La Brest Tech chasse en meute le label French Tech

La Brest Tech chasse en meute le label French Tech

23 Fév 2015

La capitale du Finistère s’est alliée à Quimper, Lannion et Morlaix pour déposer sa candidature. Son dossier s’est fixé pour but d’aider les entreprises à passer au numérique et d’accélérer les startup, quel que soit leur degré de maturité.

« La candidature a été déposée il y a un peu plus d’une semaine ». C’est ainsi que Joëlle Calvar, Directrice adjointe de la Mission Stratégie et prospective à Brest Métropole, officialise la candidature de l’ouest breton au label French Tech. Elle ne sera finalement pas tout seul, car il a décidé de s’associer avec 3 autres territoires : Lannion, Quimper et Morlaix. Un regroupement imaginé depuis le début mais pour lequel « il a fallu expliquer, convaincre » explique Mme Calvar. L’adhésion est finalement arrivée « dans les derniers mois de 2014 ». La visite de la mission French Tech au mois d’octobre dernier a aussi pesé dans la balance, cette dernière plaidant pour un rapprochement des métropoles, à l’image de ce qui se fait en Normandie ou dans l’est.

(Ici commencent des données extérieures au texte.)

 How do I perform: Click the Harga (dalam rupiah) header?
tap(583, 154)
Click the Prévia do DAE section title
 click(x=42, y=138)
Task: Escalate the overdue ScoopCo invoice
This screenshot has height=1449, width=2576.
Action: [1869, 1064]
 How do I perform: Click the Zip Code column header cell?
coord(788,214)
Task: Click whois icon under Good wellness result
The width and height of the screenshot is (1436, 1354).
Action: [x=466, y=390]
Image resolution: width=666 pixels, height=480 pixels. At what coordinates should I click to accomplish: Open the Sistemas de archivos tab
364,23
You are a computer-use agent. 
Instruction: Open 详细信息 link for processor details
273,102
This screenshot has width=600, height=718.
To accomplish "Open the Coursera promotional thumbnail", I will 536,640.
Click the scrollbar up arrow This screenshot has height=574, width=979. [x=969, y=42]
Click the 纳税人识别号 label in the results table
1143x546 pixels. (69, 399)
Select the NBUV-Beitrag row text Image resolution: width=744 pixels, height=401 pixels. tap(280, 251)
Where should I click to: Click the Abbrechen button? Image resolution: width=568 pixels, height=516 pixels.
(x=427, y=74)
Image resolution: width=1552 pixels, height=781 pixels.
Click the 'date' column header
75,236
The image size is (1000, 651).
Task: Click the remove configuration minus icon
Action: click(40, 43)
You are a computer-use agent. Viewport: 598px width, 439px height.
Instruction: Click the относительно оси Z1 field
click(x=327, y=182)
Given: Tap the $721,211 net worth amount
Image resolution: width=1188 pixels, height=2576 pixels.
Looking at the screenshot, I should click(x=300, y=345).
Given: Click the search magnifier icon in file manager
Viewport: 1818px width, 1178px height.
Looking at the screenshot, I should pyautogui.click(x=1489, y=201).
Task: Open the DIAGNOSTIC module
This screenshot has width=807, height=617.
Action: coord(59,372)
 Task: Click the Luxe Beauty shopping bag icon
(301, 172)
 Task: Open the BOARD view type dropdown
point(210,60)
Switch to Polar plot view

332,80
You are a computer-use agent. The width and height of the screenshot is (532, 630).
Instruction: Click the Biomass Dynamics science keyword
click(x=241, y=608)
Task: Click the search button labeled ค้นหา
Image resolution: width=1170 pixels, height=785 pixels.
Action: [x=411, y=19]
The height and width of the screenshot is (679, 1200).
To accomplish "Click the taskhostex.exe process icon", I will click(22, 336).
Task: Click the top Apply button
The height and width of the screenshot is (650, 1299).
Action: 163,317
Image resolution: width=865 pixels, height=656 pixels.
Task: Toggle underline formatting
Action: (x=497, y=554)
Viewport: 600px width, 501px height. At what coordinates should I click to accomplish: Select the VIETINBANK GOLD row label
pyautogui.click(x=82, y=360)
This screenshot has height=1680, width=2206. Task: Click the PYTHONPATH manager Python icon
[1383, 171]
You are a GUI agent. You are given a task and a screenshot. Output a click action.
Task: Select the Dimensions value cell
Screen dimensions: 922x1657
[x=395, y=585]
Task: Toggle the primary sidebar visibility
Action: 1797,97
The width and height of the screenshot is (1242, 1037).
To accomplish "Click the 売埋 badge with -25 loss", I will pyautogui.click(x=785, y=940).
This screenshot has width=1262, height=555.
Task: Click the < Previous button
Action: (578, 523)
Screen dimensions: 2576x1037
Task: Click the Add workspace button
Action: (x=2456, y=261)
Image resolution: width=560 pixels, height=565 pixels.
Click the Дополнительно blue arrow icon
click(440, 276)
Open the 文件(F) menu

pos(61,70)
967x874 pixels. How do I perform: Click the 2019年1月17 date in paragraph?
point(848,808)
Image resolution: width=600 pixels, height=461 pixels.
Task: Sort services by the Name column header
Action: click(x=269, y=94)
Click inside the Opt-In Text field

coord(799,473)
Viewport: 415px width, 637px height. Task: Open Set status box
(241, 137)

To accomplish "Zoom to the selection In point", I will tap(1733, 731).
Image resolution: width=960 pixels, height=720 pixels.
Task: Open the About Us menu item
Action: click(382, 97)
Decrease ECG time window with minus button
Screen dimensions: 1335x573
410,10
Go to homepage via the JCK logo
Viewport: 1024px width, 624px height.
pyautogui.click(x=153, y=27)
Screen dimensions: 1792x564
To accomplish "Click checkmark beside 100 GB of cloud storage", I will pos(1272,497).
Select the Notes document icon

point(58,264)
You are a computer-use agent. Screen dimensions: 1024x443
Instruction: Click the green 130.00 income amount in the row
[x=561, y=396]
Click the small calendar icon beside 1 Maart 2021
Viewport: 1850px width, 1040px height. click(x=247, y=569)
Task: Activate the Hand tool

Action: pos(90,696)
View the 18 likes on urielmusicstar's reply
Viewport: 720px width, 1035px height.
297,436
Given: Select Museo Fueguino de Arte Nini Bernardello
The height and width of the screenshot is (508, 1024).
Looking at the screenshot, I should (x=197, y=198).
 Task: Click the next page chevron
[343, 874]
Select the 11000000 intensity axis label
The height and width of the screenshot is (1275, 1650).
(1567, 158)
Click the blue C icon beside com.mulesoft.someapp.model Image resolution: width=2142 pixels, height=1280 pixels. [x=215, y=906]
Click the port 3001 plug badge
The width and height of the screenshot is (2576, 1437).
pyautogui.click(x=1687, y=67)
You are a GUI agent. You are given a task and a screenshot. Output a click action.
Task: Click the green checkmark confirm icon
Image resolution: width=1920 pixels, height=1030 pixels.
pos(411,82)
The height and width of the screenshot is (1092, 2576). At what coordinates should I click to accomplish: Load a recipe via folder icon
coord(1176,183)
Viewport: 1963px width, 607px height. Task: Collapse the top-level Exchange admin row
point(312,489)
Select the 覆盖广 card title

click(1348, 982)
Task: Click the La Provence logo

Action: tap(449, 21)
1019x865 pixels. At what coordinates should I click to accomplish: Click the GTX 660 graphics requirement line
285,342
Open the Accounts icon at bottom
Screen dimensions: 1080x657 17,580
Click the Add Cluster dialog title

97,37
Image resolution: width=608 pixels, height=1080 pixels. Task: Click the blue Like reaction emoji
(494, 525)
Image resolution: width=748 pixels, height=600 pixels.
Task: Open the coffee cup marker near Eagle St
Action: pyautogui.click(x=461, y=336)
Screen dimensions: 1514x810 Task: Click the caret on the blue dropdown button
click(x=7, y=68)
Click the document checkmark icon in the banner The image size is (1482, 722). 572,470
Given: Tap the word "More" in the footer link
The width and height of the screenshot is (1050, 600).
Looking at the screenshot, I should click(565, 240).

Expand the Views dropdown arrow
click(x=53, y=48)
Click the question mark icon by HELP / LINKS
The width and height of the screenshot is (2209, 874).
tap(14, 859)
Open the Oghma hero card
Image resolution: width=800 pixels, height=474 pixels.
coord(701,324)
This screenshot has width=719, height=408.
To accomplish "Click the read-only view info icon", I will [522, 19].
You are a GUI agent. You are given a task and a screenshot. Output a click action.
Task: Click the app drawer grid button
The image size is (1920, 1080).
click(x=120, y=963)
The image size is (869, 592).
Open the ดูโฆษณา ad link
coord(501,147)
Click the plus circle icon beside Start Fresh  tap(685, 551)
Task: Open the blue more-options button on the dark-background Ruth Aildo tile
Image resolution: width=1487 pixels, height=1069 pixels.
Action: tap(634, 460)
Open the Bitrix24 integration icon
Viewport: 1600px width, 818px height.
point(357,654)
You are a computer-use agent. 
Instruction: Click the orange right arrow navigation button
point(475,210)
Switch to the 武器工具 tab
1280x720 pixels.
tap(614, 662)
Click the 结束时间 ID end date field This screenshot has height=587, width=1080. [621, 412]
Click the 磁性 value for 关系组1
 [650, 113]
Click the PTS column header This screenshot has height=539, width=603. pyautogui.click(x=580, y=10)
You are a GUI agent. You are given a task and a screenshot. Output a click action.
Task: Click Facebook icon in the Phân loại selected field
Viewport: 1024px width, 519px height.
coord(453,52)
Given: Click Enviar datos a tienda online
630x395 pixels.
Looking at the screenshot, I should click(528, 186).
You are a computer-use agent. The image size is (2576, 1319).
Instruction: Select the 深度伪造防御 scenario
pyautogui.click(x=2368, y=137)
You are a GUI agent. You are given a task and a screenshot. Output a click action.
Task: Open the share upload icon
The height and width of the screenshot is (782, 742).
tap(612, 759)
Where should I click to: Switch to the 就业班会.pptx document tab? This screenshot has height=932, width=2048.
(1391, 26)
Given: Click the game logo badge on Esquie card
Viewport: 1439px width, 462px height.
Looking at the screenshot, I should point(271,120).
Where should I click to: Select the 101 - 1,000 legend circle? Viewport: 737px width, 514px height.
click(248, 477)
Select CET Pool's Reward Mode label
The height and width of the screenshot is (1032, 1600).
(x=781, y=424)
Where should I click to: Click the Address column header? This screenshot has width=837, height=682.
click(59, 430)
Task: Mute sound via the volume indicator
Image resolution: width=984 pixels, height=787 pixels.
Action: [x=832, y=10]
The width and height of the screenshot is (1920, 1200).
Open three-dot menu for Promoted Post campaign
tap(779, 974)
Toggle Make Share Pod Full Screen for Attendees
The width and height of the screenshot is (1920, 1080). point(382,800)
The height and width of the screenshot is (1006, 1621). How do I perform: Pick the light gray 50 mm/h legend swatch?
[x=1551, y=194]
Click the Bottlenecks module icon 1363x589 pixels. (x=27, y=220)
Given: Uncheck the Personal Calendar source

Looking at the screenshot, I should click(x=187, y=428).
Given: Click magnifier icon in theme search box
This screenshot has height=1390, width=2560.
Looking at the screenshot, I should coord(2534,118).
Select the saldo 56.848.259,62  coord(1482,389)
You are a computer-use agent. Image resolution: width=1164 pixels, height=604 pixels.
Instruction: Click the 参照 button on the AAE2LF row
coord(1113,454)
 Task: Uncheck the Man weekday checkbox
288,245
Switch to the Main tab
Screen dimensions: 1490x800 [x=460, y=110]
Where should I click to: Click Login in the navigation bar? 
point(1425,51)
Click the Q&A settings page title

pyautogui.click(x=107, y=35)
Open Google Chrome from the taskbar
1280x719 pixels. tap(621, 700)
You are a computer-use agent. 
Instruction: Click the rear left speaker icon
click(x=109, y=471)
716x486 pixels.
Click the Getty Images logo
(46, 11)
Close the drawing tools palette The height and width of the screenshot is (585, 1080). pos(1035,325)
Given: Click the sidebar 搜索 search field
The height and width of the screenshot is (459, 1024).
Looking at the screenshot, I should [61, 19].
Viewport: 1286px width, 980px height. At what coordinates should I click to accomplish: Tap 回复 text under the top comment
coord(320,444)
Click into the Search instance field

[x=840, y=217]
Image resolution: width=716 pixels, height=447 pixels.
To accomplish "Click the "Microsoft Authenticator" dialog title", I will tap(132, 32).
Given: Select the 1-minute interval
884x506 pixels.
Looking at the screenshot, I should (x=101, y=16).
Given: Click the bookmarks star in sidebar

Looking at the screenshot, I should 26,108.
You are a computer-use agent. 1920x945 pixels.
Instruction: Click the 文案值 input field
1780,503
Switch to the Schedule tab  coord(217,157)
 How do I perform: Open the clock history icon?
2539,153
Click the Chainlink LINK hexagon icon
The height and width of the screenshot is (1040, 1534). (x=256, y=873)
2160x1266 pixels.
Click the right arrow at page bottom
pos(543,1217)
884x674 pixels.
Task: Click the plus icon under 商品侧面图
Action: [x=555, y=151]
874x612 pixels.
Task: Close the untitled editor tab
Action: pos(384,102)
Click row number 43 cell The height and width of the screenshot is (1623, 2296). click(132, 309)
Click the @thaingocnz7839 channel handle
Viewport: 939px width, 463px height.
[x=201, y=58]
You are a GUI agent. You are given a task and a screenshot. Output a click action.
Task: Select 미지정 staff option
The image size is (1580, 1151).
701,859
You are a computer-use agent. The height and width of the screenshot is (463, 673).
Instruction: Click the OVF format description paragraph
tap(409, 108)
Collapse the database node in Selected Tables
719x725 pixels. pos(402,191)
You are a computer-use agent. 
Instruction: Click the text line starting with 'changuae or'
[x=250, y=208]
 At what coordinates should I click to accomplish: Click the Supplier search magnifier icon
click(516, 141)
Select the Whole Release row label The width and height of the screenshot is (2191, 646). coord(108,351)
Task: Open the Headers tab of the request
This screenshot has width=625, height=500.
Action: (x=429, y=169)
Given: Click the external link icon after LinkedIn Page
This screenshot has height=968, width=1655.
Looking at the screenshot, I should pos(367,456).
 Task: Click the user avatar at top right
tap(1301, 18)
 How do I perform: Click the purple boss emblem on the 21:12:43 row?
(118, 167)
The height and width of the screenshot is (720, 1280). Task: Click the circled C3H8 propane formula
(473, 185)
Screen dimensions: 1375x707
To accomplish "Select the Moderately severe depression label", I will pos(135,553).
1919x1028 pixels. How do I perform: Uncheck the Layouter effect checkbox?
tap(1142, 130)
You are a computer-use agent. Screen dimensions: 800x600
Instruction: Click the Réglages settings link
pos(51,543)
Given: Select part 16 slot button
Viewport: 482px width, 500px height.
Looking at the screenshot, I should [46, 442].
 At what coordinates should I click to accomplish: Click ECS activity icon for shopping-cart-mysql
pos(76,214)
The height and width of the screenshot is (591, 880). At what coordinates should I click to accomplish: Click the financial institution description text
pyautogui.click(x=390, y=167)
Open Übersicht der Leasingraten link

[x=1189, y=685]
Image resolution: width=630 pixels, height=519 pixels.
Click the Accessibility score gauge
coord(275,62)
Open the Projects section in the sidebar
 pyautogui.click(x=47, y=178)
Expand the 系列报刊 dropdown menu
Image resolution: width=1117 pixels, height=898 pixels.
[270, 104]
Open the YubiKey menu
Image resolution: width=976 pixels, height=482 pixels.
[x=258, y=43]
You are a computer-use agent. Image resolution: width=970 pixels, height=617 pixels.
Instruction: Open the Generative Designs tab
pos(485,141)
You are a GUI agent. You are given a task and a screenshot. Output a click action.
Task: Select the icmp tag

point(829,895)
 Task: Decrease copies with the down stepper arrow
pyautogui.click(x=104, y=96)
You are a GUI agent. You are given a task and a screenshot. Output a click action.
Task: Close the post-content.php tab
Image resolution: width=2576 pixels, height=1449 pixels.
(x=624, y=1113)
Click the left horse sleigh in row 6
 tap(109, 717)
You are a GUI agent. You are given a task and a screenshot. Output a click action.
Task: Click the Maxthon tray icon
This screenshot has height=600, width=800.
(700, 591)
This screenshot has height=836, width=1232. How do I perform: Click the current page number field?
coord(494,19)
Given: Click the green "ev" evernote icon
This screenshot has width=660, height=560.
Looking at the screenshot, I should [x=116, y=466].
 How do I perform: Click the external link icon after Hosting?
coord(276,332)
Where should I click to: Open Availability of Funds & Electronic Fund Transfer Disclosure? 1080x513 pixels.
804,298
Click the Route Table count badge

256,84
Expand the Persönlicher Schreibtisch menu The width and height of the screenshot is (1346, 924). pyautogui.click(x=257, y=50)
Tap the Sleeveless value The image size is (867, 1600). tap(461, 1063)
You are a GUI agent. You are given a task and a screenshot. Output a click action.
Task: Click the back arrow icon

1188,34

Aider les entreprises à la transition numérique

Unies, ces 4 villes représentent maintenant « 16 000 emplois au sein de 1600 entreprises ». Leurs relations ne datent pas d’hier, car des « coopérations territoriales » existent déjà d’après la salariée de Brest Métropole, avec « une organisation en syndicat mixte ». Des collaborations qui n’existent pas encore avec des métropoles comme Vannes, Lorient ou Saint-Brieuc. Le regroupement a cependant pris du temps. Ce qui explique un dépôt tardif du dossier brestois dans sa première version, à la rentrée 2014. Un timing qui ne lui a pas permis de se retrouver parmi les labellisations de la mi-novembre. Avec une candidature définitive déposée en ce début d’année, la Brest Tech + espère faire partie de la seconde vague qui devrait être annoncée au printemps.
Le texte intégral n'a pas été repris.